Scientists closer to a more stable superheavy element
Berkeley researchers have produced a brand-new version of the man-made element 114 that decayed into five more novel atoms, a feat that brings them closer to their ultimate goal of making a superheavy element that can last for more than fractions of a second.
Researchers have so far made elements with atomic numbers as high as 118 in their search for the so-called Island of Stability, whose residents might have unusual and useful properties. But so far, all of these elements have been short-lived.
It now appears that a stable superheavy element will need to have an atomic number in the 120s — meaning that it must contain at least 120 protons. Creating such a huge atom is beyond the scope of today’s technology.
In the meantime, researchers hope to refine their theories by studying new versions, or isotopes, of superheavy elements that have already been created, such as the as-yet-unnamed element 114.
“With each new isotope one can discover and get information about, we get more points to compare experiment with theory,” said physicist Paul A. Ellison of the Lawrence Berkeley National Laboratory, lead author of the paper describing the six new isotopes in Friday’s edition of the journal Physical Review Letters.
The theory governing decay of superheavy elements “did pretty well … but there were some discrepancies,” he said. “It’s possible the model needs to be revised.”
Element 114 was the starting point for the new experiment. It was first created 11 years ago by researchers at the Joint Institute for Nuclear Research in Dubna, Russia. Its existence was confirmed last year by the Berkeley team, who bombarded plutonium isotopes containing 148 neutrons with calcium isotopes that had 28 neutrons using their 88-inch cyclotron.
They identified four different isotopes of element 114 that contained 172 to 175 neutrons, with lifetimes ranging from a tenth of a second to two seconds. Each of these atoms decayed by spontaneous fission — breaking down into two more or less equally sized fragments — or went through one or two alpha decays before fissioning. An alpha decay, which provides more information to researchers, involves the release of two protons and two neutrons — essentially, a helium nucleus.
The ideal isotope would have 114 protons and 184 neutrons. Theory predicts that such an atom would be unusually stable, able to survive long enough for scientists to study its properties.
But to make it, scientists need to bombard plutonium atoms (which contain 94 protons) with radioactive isotopes of calcium (provider of the remaining 20 protons). A particle accelerator powerful enough to do that is being built at Michigan State University, but it will not be ready for some time.
For the new experiment, Ellison and his colleagues reasoned that they could learn more about element 114 by producing a version with fewer neutrons that would be forced to go through alpha decays.

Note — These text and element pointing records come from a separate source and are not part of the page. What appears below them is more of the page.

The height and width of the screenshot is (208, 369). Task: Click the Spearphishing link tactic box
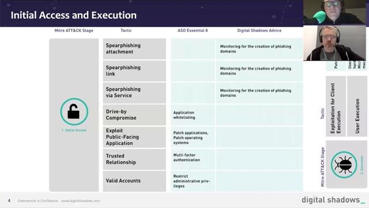point(134,70)
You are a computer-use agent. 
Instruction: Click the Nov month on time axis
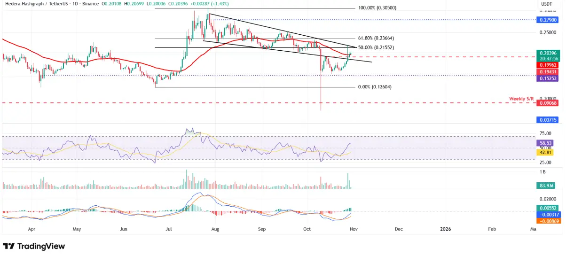(x=353, y=229)
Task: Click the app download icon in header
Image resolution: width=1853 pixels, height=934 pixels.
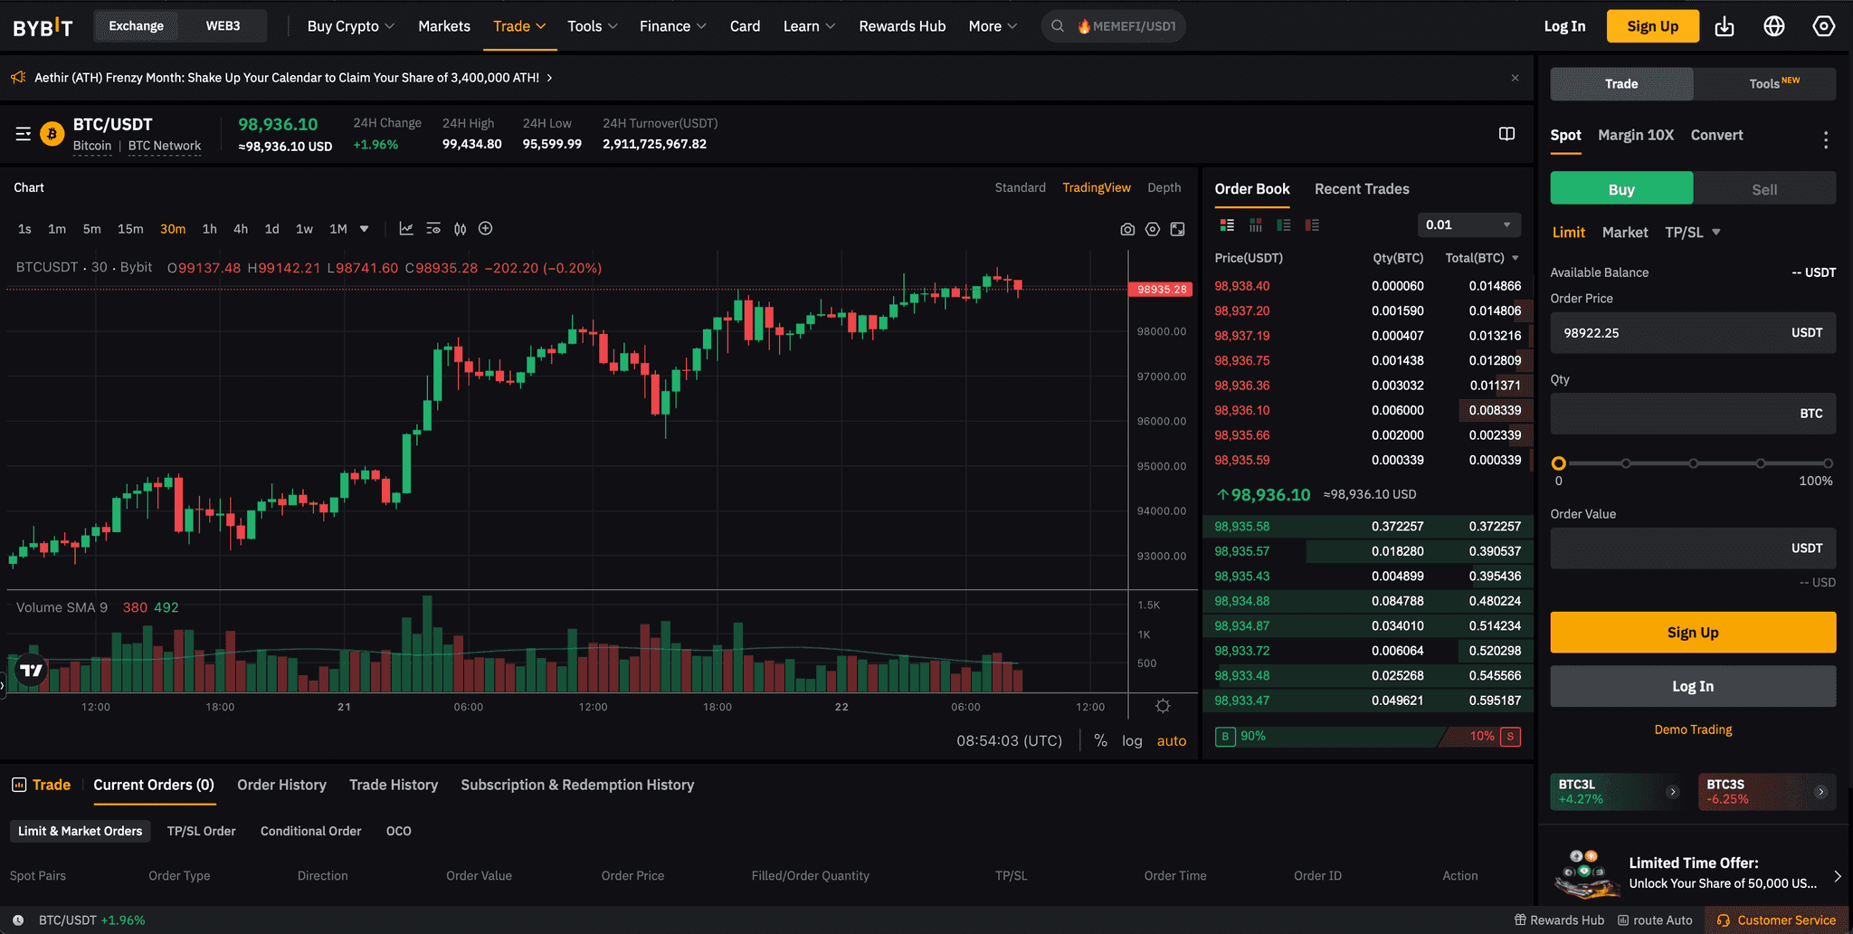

To do that, they bombarded the plutonium with the calcium at a higher energy so that a resulting collision would have to bleed off five neutrons. They knew that their odds of success were only 20% as good as they were in their prior experiments to confirm the existence of element 114, he said.
They ran the cyclotron for a full month, achieving precisely one positive result.
That collision produced an atom of element 114 with the desired atomic weight of 285 (171 neutrons), which decayed in less than a fifth of second and became copernicium-281. That decayed in less than a fifth of a second to darmstadtium-277, which lived a mere 0.008 seconds before becoming hassium-273. That, in turn, lasted a third of a second before becoming seaborgium-269, which made it three minutes and five seconds before emitting an alpha particle to become rutherfordium-265. That final atom lasted 2.5 minutes before fissioning.
Although there was only one event, “it all happened very rapidly in the very same spot of the detector and is a fingerprint-like signature, so we are very sure it is real,” Ellison said.
The heaviest new isotopes — those of element 114 and copernicium — showed smaller energies associated with the alpha decay than theory had predicted, Ellison said. Those discrepancies will help refine current theories about the Island of Stability, he concluded.